* [Source document]:
______________________________
Change is occurring rapidly in 2020, and leaders are faced with the challenge of a pandemic as well as social and political change with a goal of continued monumental positive change. A resident of Minneapolis Dr. Christina Boyd-Smith, an executive coach, shared her insights surrounding the social movement in her home city, as well as provided tips for finding happiness in your authentic self.
“In the world of leadership, I hold that everyone's a leader, that you do not need to have an official title as vice president, or director, or manager in order to be a leader. You can be a leader from your chair in a room.”(Dr. Boyd-Smith)
Dr. Boyd-Smith believes that moments like we are going through now as a global community are providing opportunities for people to shape themselves as leaders. People who historically haven’t had their voices heard have found a platform and an audience in our current circumstances. Young people and minorities can make significant changes through their actions and words. She applauded the bravery of these individuals and groups coming together to propel society forward to a more inclusive and accepting community. Co-host Cream Pepito added her thoughts: “when we talked about diversity, [it is important to ensure] that everyone is heard, especially in the corporate setting.” She explained that diversity in the workplace is not just good for business it is the right thing to do.
______________________________
* [Information shown]:
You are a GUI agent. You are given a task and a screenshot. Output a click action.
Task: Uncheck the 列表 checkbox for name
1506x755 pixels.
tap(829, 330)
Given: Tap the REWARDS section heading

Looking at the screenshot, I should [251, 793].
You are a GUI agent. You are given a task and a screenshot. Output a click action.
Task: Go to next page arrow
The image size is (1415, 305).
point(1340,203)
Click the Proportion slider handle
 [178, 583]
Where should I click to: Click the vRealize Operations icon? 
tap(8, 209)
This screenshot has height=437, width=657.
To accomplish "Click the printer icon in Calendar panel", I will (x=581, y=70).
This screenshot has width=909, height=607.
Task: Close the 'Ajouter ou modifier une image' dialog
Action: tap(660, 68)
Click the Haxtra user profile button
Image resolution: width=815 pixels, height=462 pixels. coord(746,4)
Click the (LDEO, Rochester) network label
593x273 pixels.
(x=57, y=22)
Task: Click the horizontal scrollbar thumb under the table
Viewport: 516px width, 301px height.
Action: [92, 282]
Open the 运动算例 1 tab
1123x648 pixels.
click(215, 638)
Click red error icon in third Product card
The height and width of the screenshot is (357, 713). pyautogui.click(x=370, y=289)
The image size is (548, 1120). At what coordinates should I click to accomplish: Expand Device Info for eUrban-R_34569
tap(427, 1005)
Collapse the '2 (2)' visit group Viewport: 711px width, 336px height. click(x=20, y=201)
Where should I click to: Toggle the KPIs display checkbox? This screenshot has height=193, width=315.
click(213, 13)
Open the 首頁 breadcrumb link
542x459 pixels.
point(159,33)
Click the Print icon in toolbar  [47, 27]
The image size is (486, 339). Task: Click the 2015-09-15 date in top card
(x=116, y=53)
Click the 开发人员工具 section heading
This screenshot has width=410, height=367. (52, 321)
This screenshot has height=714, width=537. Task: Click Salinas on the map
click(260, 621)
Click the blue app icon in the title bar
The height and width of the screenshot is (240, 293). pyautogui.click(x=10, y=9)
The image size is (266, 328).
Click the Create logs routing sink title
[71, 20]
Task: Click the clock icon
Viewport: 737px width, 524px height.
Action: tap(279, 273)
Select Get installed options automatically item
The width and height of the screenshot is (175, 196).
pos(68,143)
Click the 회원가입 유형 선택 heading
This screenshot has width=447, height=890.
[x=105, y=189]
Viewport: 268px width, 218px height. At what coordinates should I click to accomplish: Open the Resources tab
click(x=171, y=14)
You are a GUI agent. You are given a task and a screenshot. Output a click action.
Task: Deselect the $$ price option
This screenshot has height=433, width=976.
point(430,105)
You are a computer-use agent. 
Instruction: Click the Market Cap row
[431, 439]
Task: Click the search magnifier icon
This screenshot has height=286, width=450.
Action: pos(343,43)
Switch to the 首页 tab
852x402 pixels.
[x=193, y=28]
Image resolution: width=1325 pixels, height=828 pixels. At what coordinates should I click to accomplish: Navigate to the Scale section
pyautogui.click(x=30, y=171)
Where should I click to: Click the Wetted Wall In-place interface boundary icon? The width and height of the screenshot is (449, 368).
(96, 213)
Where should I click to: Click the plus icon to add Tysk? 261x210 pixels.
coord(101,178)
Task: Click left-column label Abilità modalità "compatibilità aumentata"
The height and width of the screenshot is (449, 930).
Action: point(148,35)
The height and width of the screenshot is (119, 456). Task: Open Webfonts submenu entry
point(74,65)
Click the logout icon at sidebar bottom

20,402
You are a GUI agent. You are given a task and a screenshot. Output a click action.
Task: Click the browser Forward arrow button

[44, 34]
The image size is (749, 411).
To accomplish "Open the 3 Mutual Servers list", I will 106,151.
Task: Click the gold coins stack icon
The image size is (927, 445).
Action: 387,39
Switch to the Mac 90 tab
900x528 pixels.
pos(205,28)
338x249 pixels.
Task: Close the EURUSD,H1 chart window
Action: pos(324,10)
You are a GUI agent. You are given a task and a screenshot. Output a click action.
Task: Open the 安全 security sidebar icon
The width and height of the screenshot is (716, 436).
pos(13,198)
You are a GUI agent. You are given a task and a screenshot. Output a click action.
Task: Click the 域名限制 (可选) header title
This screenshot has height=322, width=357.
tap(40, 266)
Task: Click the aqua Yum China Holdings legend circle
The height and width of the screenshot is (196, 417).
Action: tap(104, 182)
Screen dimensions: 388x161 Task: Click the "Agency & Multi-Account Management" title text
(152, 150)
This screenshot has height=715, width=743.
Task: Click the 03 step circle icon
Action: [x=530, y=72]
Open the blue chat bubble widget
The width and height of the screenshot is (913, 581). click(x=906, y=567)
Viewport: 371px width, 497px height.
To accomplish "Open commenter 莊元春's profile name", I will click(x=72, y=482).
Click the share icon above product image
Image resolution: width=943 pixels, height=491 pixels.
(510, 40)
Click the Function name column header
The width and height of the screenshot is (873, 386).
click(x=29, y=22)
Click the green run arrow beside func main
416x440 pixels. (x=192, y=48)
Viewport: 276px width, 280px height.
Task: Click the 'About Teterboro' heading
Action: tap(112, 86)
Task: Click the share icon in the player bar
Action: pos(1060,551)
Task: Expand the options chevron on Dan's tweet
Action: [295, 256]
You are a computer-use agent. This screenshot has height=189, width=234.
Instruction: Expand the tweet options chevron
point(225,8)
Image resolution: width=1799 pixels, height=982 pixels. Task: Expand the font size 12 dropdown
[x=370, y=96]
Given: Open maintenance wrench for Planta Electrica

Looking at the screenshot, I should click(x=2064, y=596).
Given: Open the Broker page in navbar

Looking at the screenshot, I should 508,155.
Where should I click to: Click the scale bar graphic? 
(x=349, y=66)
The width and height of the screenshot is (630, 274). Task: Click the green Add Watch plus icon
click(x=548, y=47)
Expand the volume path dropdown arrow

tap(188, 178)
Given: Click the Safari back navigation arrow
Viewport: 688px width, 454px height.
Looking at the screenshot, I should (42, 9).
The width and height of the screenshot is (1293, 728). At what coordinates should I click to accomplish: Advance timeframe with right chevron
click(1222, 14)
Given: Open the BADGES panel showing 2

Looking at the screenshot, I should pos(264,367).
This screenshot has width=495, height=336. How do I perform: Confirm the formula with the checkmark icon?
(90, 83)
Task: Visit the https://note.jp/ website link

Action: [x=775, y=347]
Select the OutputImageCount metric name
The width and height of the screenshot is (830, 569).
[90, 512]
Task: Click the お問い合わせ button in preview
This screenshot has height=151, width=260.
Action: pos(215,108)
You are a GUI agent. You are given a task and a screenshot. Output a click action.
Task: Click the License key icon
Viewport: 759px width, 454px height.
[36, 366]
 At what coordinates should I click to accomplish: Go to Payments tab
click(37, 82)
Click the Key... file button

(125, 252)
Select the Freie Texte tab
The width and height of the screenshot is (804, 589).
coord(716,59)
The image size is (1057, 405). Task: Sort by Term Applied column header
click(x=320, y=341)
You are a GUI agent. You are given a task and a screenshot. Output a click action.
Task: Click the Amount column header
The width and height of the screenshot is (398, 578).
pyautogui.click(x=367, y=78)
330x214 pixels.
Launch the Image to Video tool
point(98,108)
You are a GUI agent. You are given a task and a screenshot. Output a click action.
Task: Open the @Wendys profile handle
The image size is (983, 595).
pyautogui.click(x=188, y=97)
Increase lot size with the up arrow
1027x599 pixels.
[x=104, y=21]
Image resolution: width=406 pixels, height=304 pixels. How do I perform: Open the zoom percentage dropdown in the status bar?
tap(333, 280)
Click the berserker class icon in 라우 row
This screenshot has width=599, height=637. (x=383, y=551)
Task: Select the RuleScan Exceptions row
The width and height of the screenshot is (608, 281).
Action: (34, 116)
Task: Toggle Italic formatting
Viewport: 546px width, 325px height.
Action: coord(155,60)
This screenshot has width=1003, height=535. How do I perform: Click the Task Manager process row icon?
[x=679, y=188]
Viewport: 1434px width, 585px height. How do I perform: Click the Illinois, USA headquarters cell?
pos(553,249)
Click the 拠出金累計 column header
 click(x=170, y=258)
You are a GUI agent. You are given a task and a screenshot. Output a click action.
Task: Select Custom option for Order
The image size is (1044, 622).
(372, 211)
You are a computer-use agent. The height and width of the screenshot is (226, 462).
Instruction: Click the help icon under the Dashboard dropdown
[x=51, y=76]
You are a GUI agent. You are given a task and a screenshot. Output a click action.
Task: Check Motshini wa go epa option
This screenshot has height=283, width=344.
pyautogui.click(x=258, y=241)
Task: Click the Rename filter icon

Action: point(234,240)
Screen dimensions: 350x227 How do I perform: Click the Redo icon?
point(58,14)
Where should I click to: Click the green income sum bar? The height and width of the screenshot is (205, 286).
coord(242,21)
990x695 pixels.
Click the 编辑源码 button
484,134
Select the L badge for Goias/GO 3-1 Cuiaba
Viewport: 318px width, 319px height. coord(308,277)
______________________________
* [Activity list]:
**a)** Answer these about the article on leadership, please:
(i) In which city does Dr. Christina Boyd-Smith live?
(ii) According to Dr. Boyd-Smith, where can you be a leader from?
(iii) Who is the co-host who added her thoughts on diversity?
**b)** Revise a passage of the article on leadership so that "platform" becomes "stage". Begin at the words "Dr. Boyd-Smith believes" and stop after "thing to do.".
The entries play no part in any of this.

* [List of answers]:
**a)**
(i) Minneapolis
(ii) From your chair in a room
(iii) Cream Pepito

**b)**
Dr. Boyd-Smith believes that moments like we are going through now as a global community are providing opportunities for people to shape themselves as leaders. People who historically haven’t had their voices heard have found a stage and an audience in our current circumstances. Young people and minorities can make significant changes through their actions and words. She applauded the bravery of these individuals and groups coming together to propel society forward to a more inclusive and accepting community. Co-host Cream Pepito added her thoughts: “when we talked about diversity, [it is important to ensure] that everyone is heard, especially in the corporate setting.” She explained that diversity in the workplace is not just good for business it is the right thing to do.